When I called programming executive Brad Siegel's office at TNT to find out what was what, a public-relations flack returned my call. Walter Ward said, "We have no plans to air the episodes at this time." Why? "We don't have a platform for them."

Apparently, they need a platform. How wide or high, I don't know.

Won't the shows age on the shelf? "No," said Walter Ward.

Bull concerned a bunch of young, hungry Wall Street traders and consultants as they tried to turn dross into silk and become billionaires in the process. Stanley Tucci and Donald Moffat, two terrific actors, were the stars of a talented ensemble cast.

There's been talk that with the roller-coaster stock market, Bull was suddenly too difficult to show to viewers.

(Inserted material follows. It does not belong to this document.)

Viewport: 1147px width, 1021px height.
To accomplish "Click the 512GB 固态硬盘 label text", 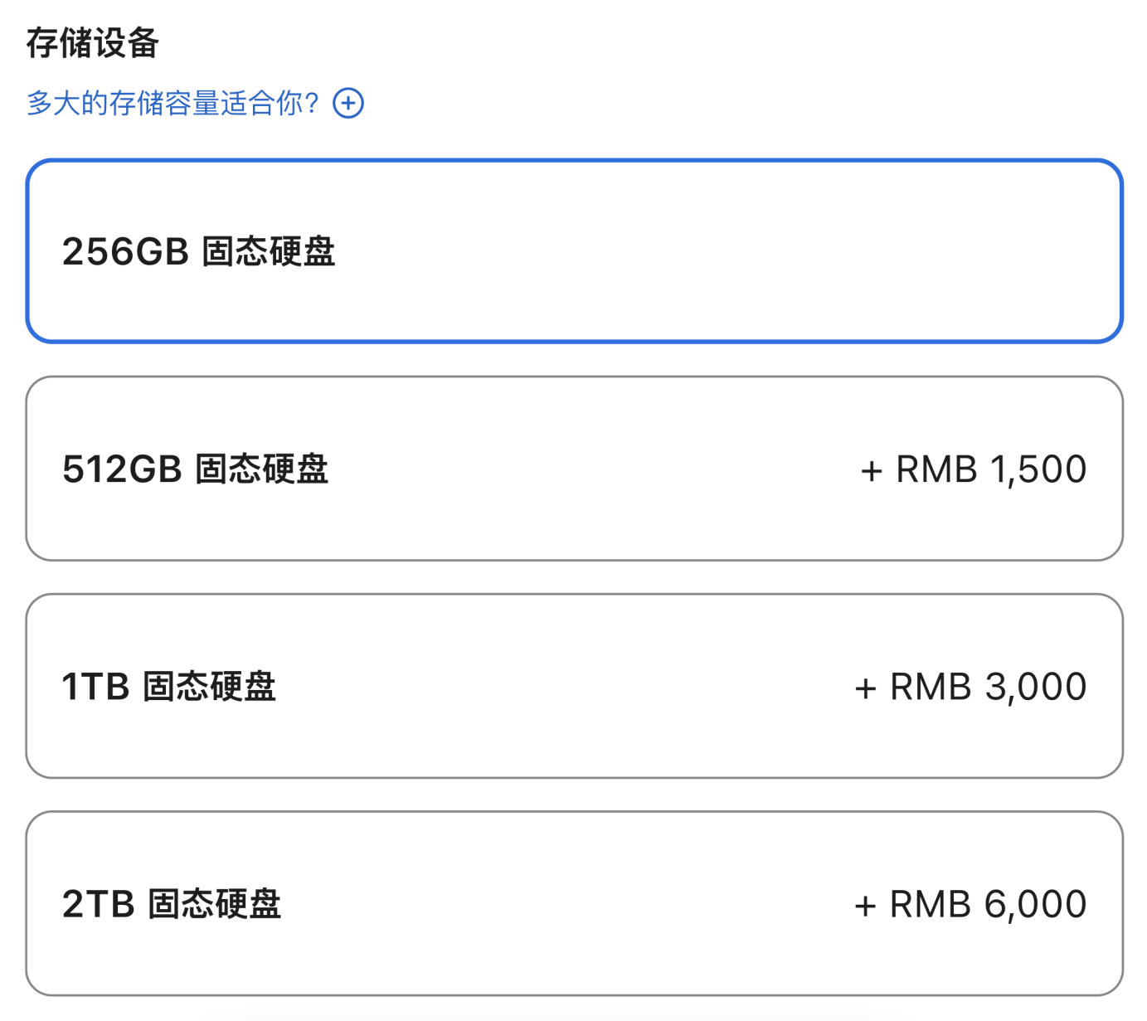I will coord(195,469).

But as someone remarked yesterday, "The crime rate is way down and they don't cancel NYPD Blue." Indeed, as this column mentioned last week, there are three Law & Order series for next fall, all about crime in New York, and the crime rate has never been lower.

The big question now is whether or not TNT will even enter Bull into Emmy competition. I'd say they're on the horns of a dilemma.

Death Takes a Holiday for Book Bash

There were so many broadcasters at Jill Brooke's book party Tuesday night at Eugene's we wondered who was actually doing the news.

Fox News Channel's Bill O'Reilly was front and center congratulating Jill, a former CNN correspondent and now editor of Avenue Magazine, on publication of her fine and extensively researched Don't Let Death Ruin Your Life, published by Dutton Books/Penguin.

In the same room: local New York Fox TV personalities John Roland and Rosanna Scotto, plus WPIX/Channel 11 rivals Lynn White and Jim Watkins. Then we had Channel 2's Dana Tyler, Channel 4's Jane Hanson, best-selling mystery writer Carol Higgins Clark, Time magazine's Richard Zoglin, In Style's Charla Krupp, radio personalities Jo Maeder and Mark Simone, New York Post gossip Richard Johnson and columnist Linda Stasi, the Daily News' Mitchell Fink, and former New York mayor — and People's Court judge — Ed Koch.

My favorite guest: David Letterman bandleader Paul Schaffer. Every single person who stopped by told Schaffer: "I see you every night." Ever the gentleman, he just grinned and took it.